Aktivis hak asasi manusia mengharapkan langkah AS untuk meningkatkan upaya berkelanjutan untuk meminta pertanggungjawaban pelaku genosida dan kejahatan serius lainnya dan memberikan keadilan dan dukungan bagi para korban.
"Saya pikir kita perlu melihat apa yang akan terjadi setelah pernyataan itu. Hanya dengan mengatakan bahwa genosida telah dilakukan di Myanmar terhadap Rohingya tidak cukup baik," kata Direktur Pusat Studi Genosida di Universitas Dhaka di Bangladesh, Imtiaz Ahmed.
Khairul Islam, pengungsi Rohingya di Bangladesh, menyampaikan, Myanmar harus diadili karena genosida. Harus ada sanksi ekonomi untuk mengendalikan Myanmar. Jika tidak, Myanmar tidak akan mendengarkan siapa pun. Mereka tidak pernah melakukannya di masa lalu.

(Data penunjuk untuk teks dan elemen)
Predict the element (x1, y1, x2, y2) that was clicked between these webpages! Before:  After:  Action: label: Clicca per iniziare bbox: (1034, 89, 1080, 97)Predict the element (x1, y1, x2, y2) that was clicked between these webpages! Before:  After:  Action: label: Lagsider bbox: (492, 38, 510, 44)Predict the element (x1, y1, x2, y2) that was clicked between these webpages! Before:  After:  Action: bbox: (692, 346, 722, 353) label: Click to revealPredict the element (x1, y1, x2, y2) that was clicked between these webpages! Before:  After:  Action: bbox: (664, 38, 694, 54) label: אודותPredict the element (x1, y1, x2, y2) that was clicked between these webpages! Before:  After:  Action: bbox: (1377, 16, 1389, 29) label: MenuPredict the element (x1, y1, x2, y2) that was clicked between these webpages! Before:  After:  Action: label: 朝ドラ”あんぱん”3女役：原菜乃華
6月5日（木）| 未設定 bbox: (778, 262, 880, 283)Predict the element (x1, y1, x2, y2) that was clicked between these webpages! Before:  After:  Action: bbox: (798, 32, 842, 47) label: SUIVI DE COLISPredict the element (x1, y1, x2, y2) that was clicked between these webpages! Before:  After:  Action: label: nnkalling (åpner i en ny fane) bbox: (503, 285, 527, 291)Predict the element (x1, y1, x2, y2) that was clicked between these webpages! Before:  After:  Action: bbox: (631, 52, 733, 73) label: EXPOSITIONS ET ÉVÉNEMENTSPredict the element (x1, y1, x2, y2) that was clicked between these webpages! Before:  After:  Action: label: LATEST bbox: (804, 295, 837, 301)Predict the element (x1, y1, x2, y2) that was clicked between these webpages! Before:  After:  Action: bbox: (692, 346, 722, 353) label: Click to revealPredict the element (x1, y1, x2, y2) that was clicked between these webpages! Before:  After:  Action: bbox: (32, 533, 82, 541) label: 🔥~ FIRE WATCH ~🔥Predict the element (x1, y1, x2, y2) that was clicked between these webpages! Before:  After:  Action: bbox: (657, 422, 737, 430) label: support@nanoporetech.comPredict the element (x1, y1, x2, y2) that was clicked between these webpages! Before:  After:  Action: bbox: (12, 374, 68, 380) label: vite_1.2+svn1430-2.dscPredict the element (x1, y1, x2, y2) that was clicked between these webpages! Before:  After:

TUGAS YANG DIKERJAKAN =
• A. Tuliskan ulang bagian teks tentang genosida Rohingya, mulai dari "Aktivis hak asasi" sampai dengan "di masa lalu.".
• B. Jawab pertanyaan berikut berdasarkan teks tentang genosida Rohingya:
(i) Siapa Direktur Pusat Studi Genosida di Universitas Dhaka?
(ii) Menurut Khairul Islam, sanksi apa yang harus ada untuk mengendalikan Myanmar?
(iii) Selain meminta pertanggungjawaban pelaku, apa lagi yang diharapkan aktivis hak asasi manusia dari langkah AS bagi para korban?
• C. Lanjutkan teks tentang genosida Rohingya setelah kalimat terakhirnya.

JAWABAN BERURUTAN =
• A.
Aktivis hak asasi manusia mengharapkan langkah AS untuk meningkatkan upaya berkelanjutan untuk meminta pertanggungjawaban pelaku genosida dan kejahatan serius lainnya dan memberikan keadilan dan dukungan bagi para korban.
"Saya pikir kita perlu melihat apa yang akan terjadi setelah pernyataan itu. Hanya dengan mengatakan bahwa genosida telah dilakukan di Myanmar terhadap Rohingya tidak cukup baik," kata Direktur Pusat Studi Genosida di Universitas Dhaka di Bangladesh, Imtiaz Ahmed.
Khairul Islam, pengungsi Rohingya di Bangladesh, menyampaikan, Myanmar harus diadili karena genosida. Harus ada sanksi ekonomi untuk mengendalikan Myanmar. Jika tidak, Myanmar tidak akan mendengarkan siapa pun. Mereka tidak pernah melakukannya di masa lalu.

• B.
(i) Imtiaz Ahmed
(ii) Sanksi ekonomi
(iii) Memberikan keadilan dan dukungan bagi para korban

• C.
Menteri Luar Negeri AS Antony Blinken mengumumkan keputusan Washington untuk mengakui kekejaman terhadap Muslim Rohingya di tangan rezim militer di Myanmar, Senin (21/3). "Amerika Serikat telah menyimpulkan bahwa anggota militer Myanmar melakukan genosida dan kejahatan terhadap kemanusiaan terhadap Rohingya," kata Blinken dalam pidatonya di Museum Peringatan Holocaust AS di Washington.
Min Aung Hlaing, yang merupakan kepala militer pada 2016 dan 2017 dan memimpin pemerintahan sejak kudeta Februari 2021, disebutkan dalam pidato Blinken.